One-person theatricality

by Steve Cohen
The Cultural Critic

2.5 Minute Ride by Lisa Kron. Theatre Horizon, Norristown PA.
Buyer and Cellar by Jonathan Tollins. 1812 Productions, Philadelphia PA.
 

Two one-person plays light up the Philadelphia theater scene in the autumn of 2017.

2.5 Minute Ride is an autobiographical drama by Lisa Kron, best known as the playwright and lyricist of the musical Fun Home. Read that review here. Buyer and Cellar is a satirical comedy by Jonathan Tollins, author of Twilight of the Golds.

Both of them feature outstanding acting, by Leah Walton in the Kron piece and Dito van Reigersberg in the Tollins play.

Kron wrote 2.5 Minute Ride in 1998 as a performance vehicle for herself. She relates the story of her father, an aging Holocaust survivor with whom she travels back to Germany and Poland, interspersed with tales of growing up Jewish in America’s Midwest. Bear in mind that her father is not the father in Fun Home who committed suicide; that was the story of Alison Bechdel’s family, not of Kron’s.

Walton is disarmingly casual as she purports to show us slides of family photos. She points to an empty frame and all you see are flashing rectangles of light (as designed by Alyssandra Docherty) and gentle clicks from a projector (by Larry Fowler.) She is giving an informal lecture about how she’s preparing a video biography of her dad. Walton is especially winning as she frequently pauses and acknowledges the reactions of her audience.

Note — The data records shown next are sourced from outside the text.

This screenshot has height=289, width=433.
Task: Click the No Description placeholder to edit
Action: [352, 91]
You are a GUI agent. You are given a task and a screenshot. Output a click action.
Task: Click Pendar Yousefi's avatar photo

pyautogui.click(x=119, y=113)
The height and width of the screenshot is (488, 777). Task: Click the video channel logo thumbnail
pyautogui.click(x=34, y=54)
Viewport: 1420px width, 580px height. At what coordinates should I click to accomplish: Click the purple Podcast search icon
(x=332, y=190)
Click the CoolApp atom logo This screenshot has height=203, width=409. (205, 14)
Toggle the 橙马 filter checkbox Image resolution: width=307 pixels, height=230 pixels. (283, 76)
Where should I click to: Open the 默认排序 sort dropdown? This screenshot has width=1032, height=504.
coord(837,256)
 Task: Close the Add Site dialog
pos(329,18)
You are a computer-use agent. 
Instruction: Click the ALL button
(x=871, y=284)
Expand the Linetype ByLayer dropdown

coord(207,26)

Her story flits back and forth, freely associating in time and place. She tells varied stories about life as a Jew in Lansing Michigan (“People say ‘Merry Christmas’ and you tell them you’re Jewish and they say, ‘Well okay, you have a Merry Christmas’ as if you’re also Christian”) and of her family’s annual treks to an Ohio amusement park where her father enjoys a 2.5 minute roller coaster ride that terrifies her.

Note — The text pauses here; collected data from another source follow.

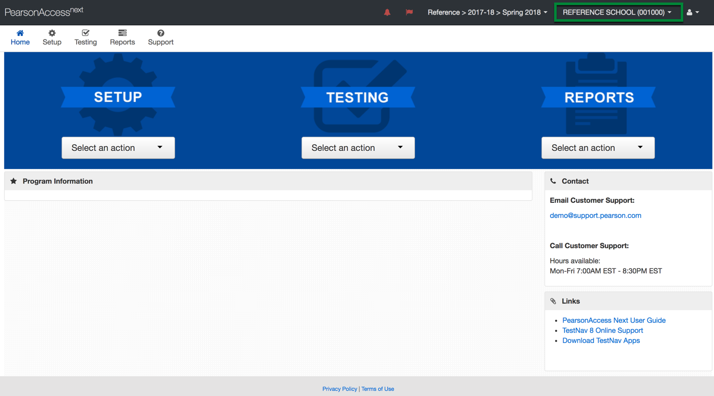Click the Testing checkbox icon in navbar
This screenshot has width=714, height=396.
86,33
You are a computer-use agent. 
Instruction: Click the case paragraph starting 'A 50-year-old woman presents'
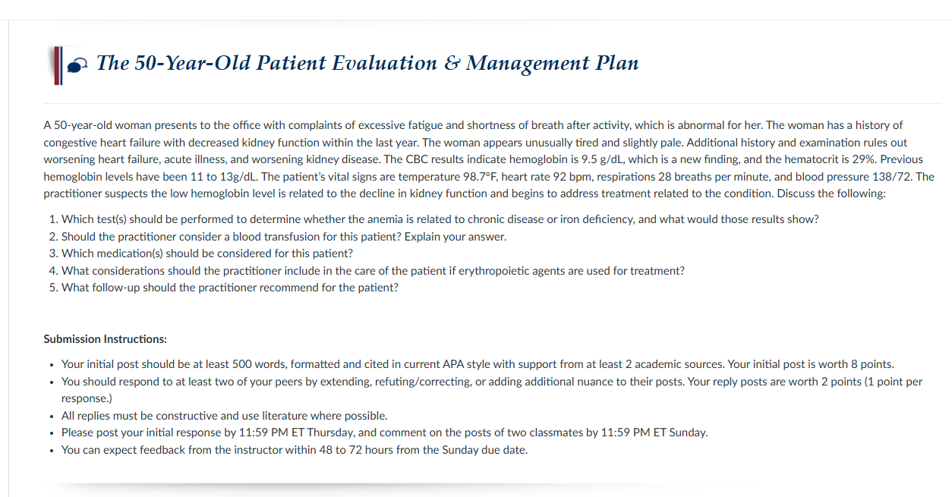(x=489, y=159)
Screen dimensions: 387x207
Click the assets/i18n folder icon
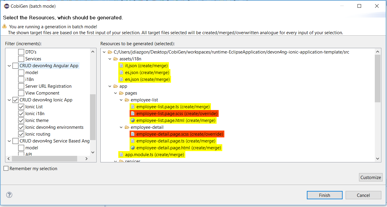pyautogui.click(x=116, y=59)
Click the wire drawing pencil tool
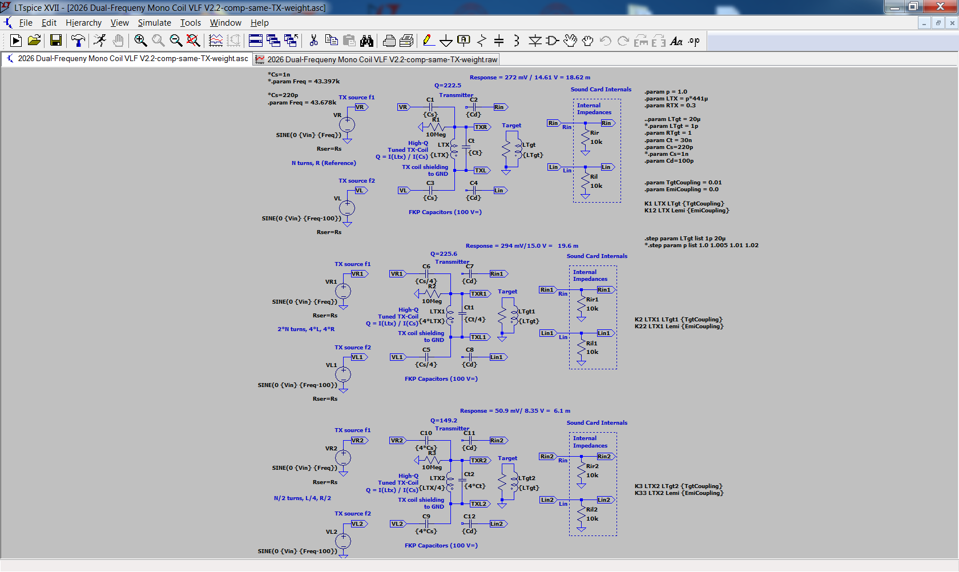Screen dimensions: 959x572 (429, 41)
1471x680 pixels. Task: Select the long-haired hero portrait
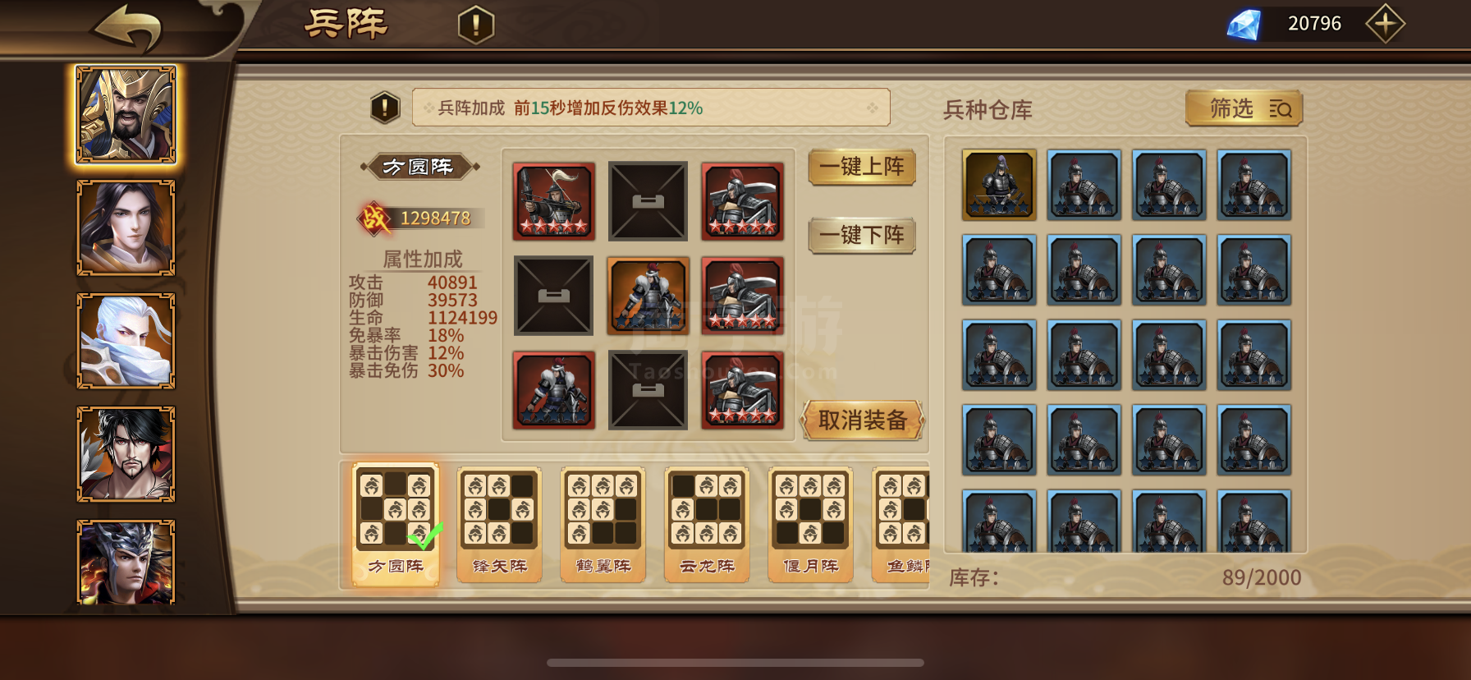[126, 227]
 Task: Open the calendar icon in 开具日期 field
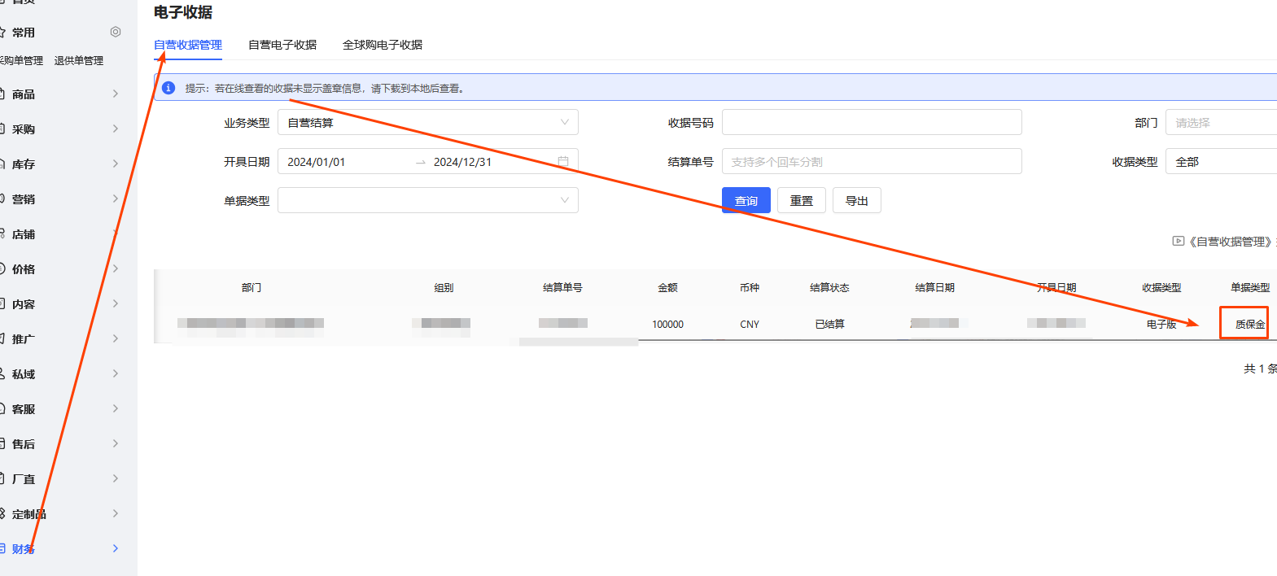click(x=562, y=161)
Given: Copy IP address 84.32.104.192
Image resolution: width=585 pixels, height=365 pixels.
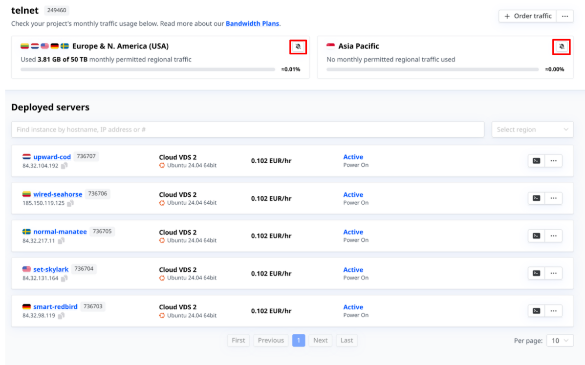Looking at the screenshot, I should (x=64, y=166).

She and her dad travel to Auschwitz, where his parents were murdered, and she’s filled with conflicting emotions. What if she doesn’t feel anything, how to react if her father cries, should they pay an admission charge if there is one, should she buy anything at the gift shop? Her detailed descriptions of Auschwitz and neighboring Birkenau are spot on. (My family and I shared that experience.) Most haunting is her father’s job as a U.S. Army interrogator at the end of the war. As he judges the German person he is questioning, he feels doubts about guilt.

The play is a bit overlong and even my wife, who grew up Jewish in the Midwest, found the Ohio and Michigan scenes to become tiresome. Nor does Kron sufficiently tie the Midwest stories to the European ones. Still, we are entranced by her portrait of her father, her devotion to him, and her coming to grips with her heritage. Elaina Di Monaco’s direction captures the emotional power of Kron’s play.

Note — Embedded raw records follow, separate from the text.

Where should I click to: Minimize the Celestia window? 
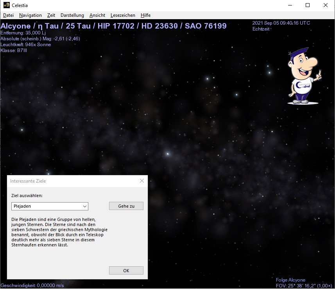[290, 5]
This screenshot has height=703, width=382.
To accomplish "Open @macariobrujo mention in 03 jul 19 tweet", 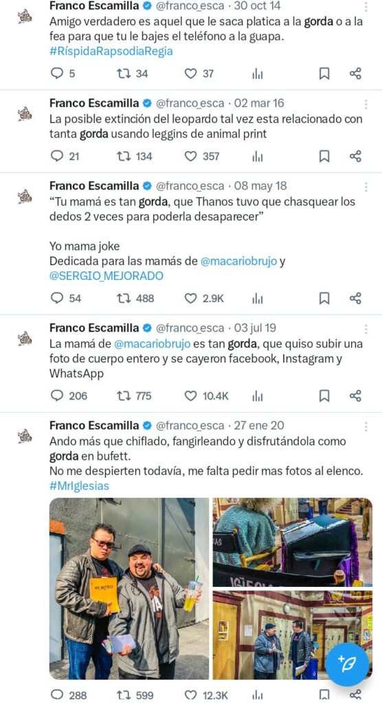I will [x=153, y=345].
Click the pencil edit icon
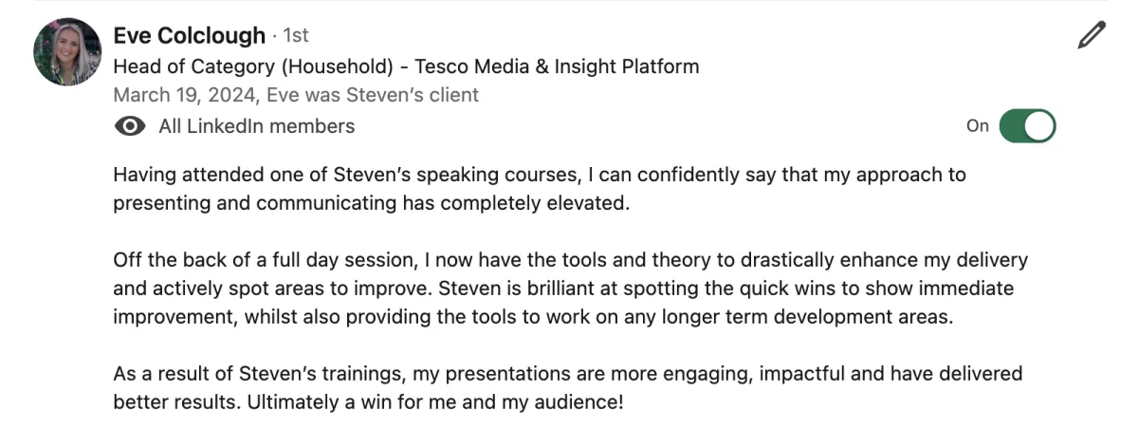1138x428 pixels. 1092,35
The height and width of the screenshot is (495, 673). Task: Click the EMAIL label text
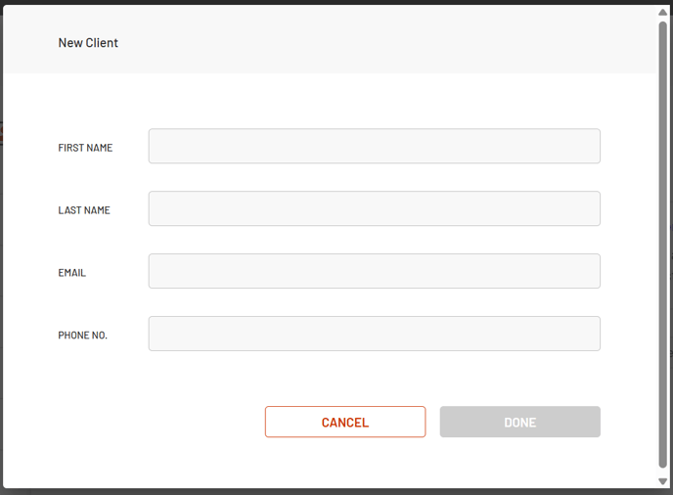click(72, 273)
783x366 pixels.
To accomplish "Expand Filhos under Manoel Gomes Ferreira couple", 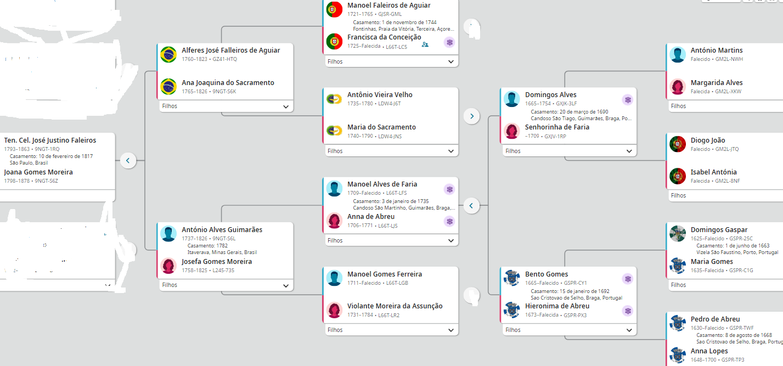I will pyautogui.click(x=450, y=330).
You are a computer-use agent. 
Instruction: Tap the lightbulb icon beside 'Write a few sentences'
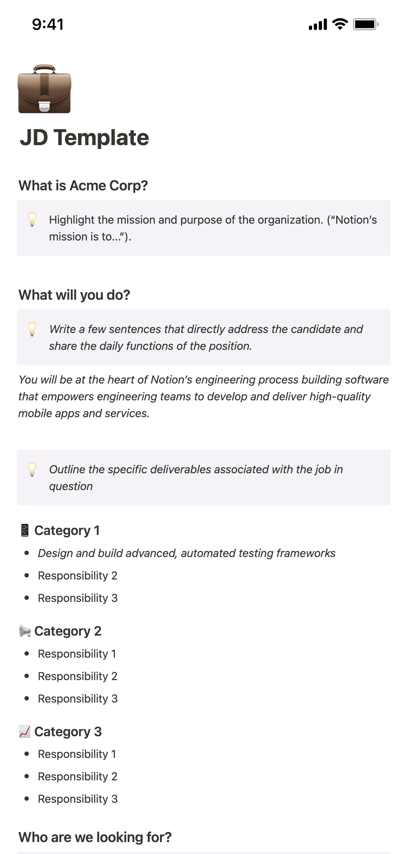(x=32, y=329)
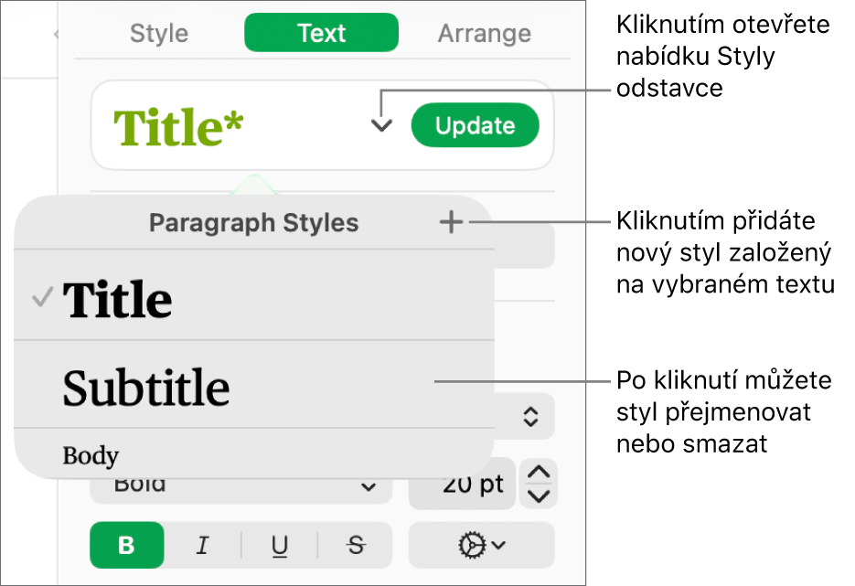Click the Update button
The width and height of the screenshot is (855, 586).
point(475,125)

In Buyer and Cellar we also meet a group of people by proxy, through the eyes of the solo performer. He is Dito van Reigersberg, a talented actor whom we’ve enjoyed in serious roles, including Shakespeare, and who also is known for his drag queen fictional chanteuse “Martha Graham Cracker.” He plays Alex, an unemployed actor who is hired to manage the stores in Barbra Streisand’s private shopping mall in the basement of her Malibu estate. It’s a real place, described in Streisand’s real book, My Passion for Design, but the rest of this story is fiction.

His boyfriend Barry, a struggling screenwriter, becomes jealous of Alex’s infatuation with Barbra, and he, through Alex’s telling, voices harsh criticisms of the star. “Yes, her father died and that’s terrible, and yes, she lived in a cramped apartment and her stepfather never liked her, but she was famous and had the world at her feet by the time she was 19. At what point is that not enough for her?”

This play is not a glorification of everything Barbra but, rather, a deconstruction of her persona and her career. It reminds me of a Seth Rudetsky lecture where he comments on every detail of songs and shows. Dito charms us with his warmth as he imagines a personal relationship with the star. When he quotes her, he suggests her voice but never attempts a real imitation.

An unexpected pleasure is the character’s self-awareness (“This is a work of fiction. You know that, right?”) and his realization that his fantasy is foolish. The play is light comedy but it turns poignant when Alex asks his imagined Streisand what she’d desire most and she replies, “I’d be pretty and everyone would know it and I’d think so, too.” And the play turns dark when Alex compulsively picks a fight with Streisand which causes the imaginary her to fire him.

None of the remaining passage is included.